Chaos

From: Peter Metcalfe <metcalph_at_quicksilver.net.nz>
Date: Wed, 04 Sep 2002 22:30:37 +1200


Peter Larsen:

>Metcalfe's model: Some acts are collateral worship of chaotic deities. This
>strengthens chaos but not much, since other gods are probably getting some
>of that worship, too.

Wrong. Some acts are *not* "collateral worship of chaotic deities". Some acts give worship to a deity and collateral worship to other deities. These other deities may or may not be chaotic.

If you had looked at the relationships as a vast interplay of magical energy and forces instead of focussing needlessly on the insignificant benefit a chaotic god gets, you would have seen this.

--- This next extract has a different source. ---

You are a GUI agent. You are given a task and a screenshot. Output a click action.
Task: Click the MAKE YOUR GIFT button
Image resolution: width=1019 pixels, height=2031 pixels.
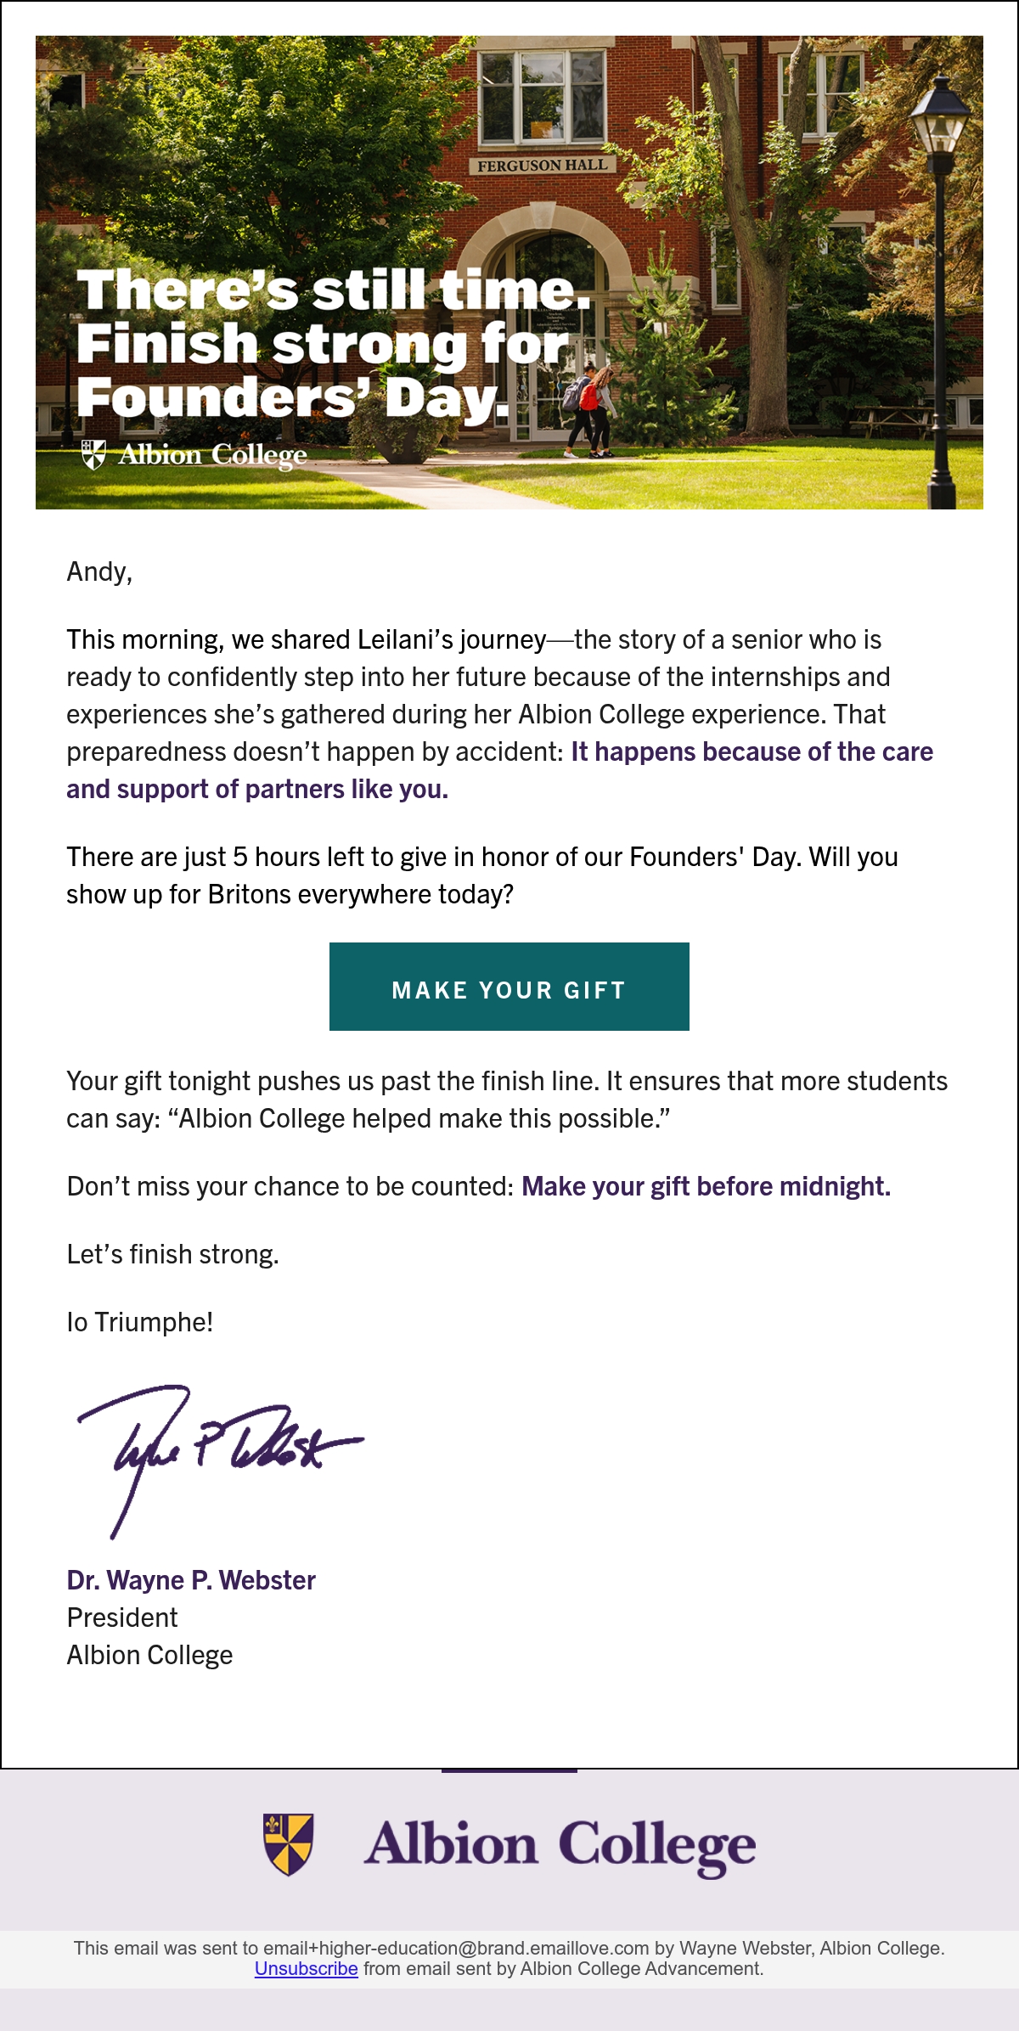coord(510,987)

>Other acts are direct worship of chaotic deities that
>may cause observable chaotic effects. There is no way to be sure which is
>which without a lot of pawing through myth looking for "chaotic" actions by
>non-chaotic gods, because then it can't be caotic, can it?

I do not know where Peter Larsen is getting this last sentence from. I have not said anything remotely like it. I have said that Rape and Treachery are examples of chaotic actions.

>Chaotic acts cause chaos, but, if you're just being collateral about it,
>you get away unscathed (by chaos, at any rate).

Wrong. Acts which give collateral benefit to a chaotic deity only strengthen that deity, not chaos in general.

>I really don't understand why raping someone is direct worship of Thed
>but eating someone is not direct worship of the Ogre ancestor -- he's the
>source of cannibalism, for crying out loud!

Because the Ogre Ancestor is not the source of cannibalism, perhaps? People were eating each other before the Great Darkness - Yargan the Cannibal of Pelanda for example.

>Krjalk is god of treachery -- how treacherous do you have to be before
>it's direct worship?

An act of treachery is direct worship. An act of treachery is Krjalk.

> I really don't see why my model is so much inferior to yours.

Because it requires Chaos to be culturally relative (which is wrong) and a rather needless spelling out of unpleasant things.